Louis Even le mercredi, 01 décembre 1943. Dans La politique

Les évènements sont faits par les hommes. Avec la permission de Dieu, évidemment, puisque Dieu n'interviendra pas même pour ôter le poignard de la main d'un assassin : il respecte trop le libre ar­bitre de sa créature et ses voies ne sont pas nos voies. Mais si Dieu permet les événements, les hommes qui les trament n'agissent pas toujours précisément sous l'inspiration des bons Anges.

La guerre actuelle, l'entrechoquement meurtrier de millions d'hommes n'est certainement pas un fruit céleste. l'Église fait prier pour le retour de la paix, et ce n'est pas sans raison.

Le démon, lui, n'est probablement pas si pressé de voir la fin d'une guerre qu'il a fait éclore et qui lui permet d'avancer ses desseins, malgré la sain­teté possible de bien des combattants, malgré les vertueux buts de guerre proclamés par les belligé­rants.
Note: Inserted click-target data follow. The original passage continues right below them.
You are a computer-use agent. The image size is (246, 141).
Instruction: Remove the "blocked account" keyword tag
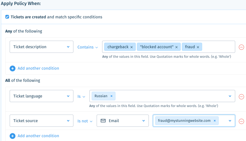(176, 47)
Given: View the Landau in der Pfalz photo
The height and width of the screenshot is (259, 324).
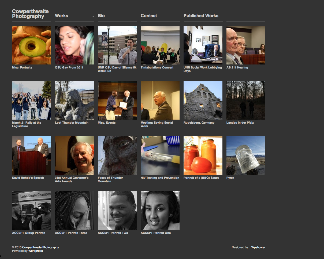Looking at the screenshot, I should (246, 100).
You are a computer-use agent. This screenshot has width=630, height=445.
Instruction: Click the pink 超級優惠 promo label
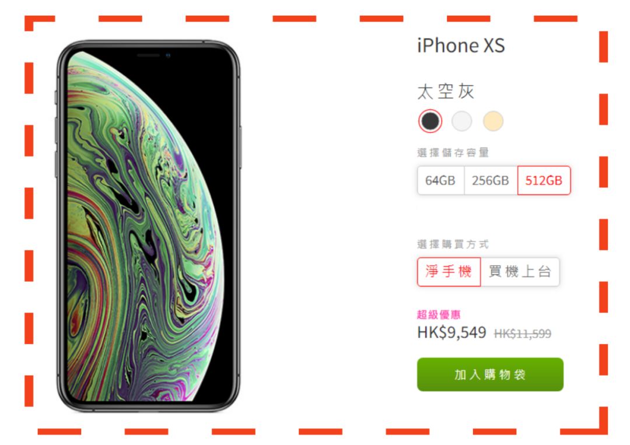(x=439, y=314)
Banni, le cordon sanitaire

Quelle que soit l'issue de la guerre, les nations de l'Europe occidentale en sortiront considérable­ment affaiblies. Et pour tant soit peu que le bol­chévisme, qui n'est point un fils du Ciel, garde le moteur qui l'a animé depuis vingt-cinq ans, qu'est-ce qui ne peut pas arriver ?
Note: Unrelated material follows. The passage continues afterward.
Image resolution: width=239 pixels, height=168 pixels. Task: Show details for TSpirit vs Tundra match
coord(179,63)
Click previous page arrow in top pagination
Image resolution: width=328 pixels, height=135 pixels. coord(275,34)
Il suffit de jeter un coup d'œil sur la carte d'Eu­rope pour s'imaginer ce que peut devenir ce con­tinent, sous la pression d'un peuple bolchévisé de 200 millions d'habitants, une fois son grand voisin militaire désarmé.
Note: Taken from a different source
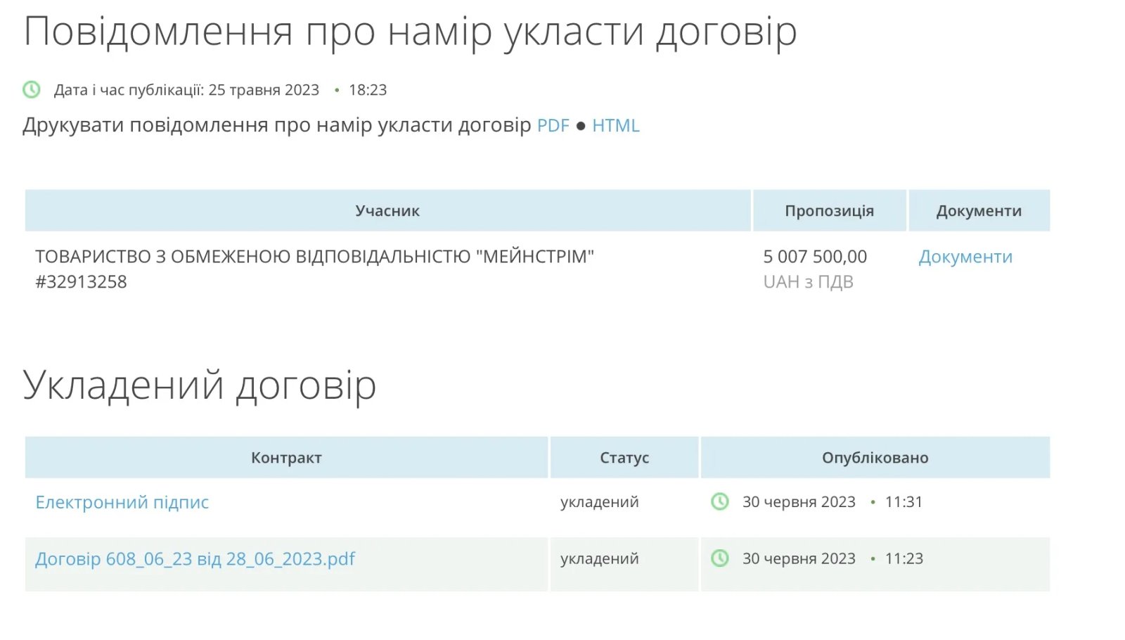The image size is (1125, 640).
Task: Click the bullet before 11:23 time
Action: [872, 558]
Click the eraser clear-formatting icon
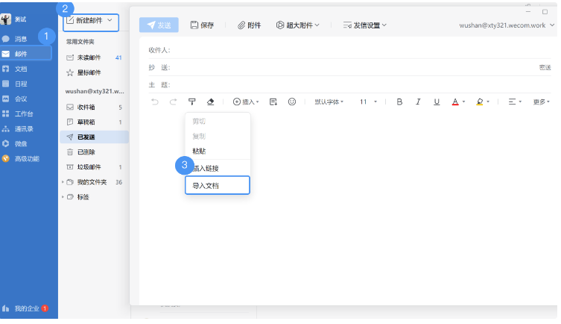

La Russie, que l'agression allemande a rendue notre alliée, a fait jeter le discrédit sur le fameux cordon sanitaire, cordon composé de l'Allemagne, de la Pologne, de la Roumanie et de quelques au­tres nations, pour empêcher le communisme russe de déborder sur l'Europe. Mais, a-t-on oublié le lasso communiste que Moscou essayait de jeter au­tour de l'Europe centrale, il n'y a pas dix ans ? A-t-on oublié le Front Populaire de France, le front rouge d'Espagne ? L'un et l'autre ont pourtant fait assez de mal à ces deux pays respectifs, sans compter les répercussions extérieures.

Indulgence et mamours

Mais, depuis que les canons russes tonnent du même côté que les canons alliés, tout semble avoir changé dans l'attitude du monde vis-à-vis du com­munisme.

On a oublié, ou pardonné, même le récent pacte de 1939 qui, pour la deuxième fois dans l'histoire, dépeçait et partageait la catholique Pologne entre des nations peu scrupuleuses en fait de persécu­tions religieuses.

Non seulement des actes sont blanchis ; mais le communisme lui-même, au moins sous sa forme actuelle en Russie, a pris figure d'un régime de vie tout à fait respectable.

Les fêtes du 25e anniversaire de la révolution bolchéviste, célébrées jusque dans les démocraties alliées, ne se sont point bornées à faire l'éloge de patriotes qui combattent admirablement pour dé­fendre leur sol contre l'envahisseur allemand. Elles ont tourné en un véritable panégyrique d'un ré­gime que tous conspuaient avant 1941.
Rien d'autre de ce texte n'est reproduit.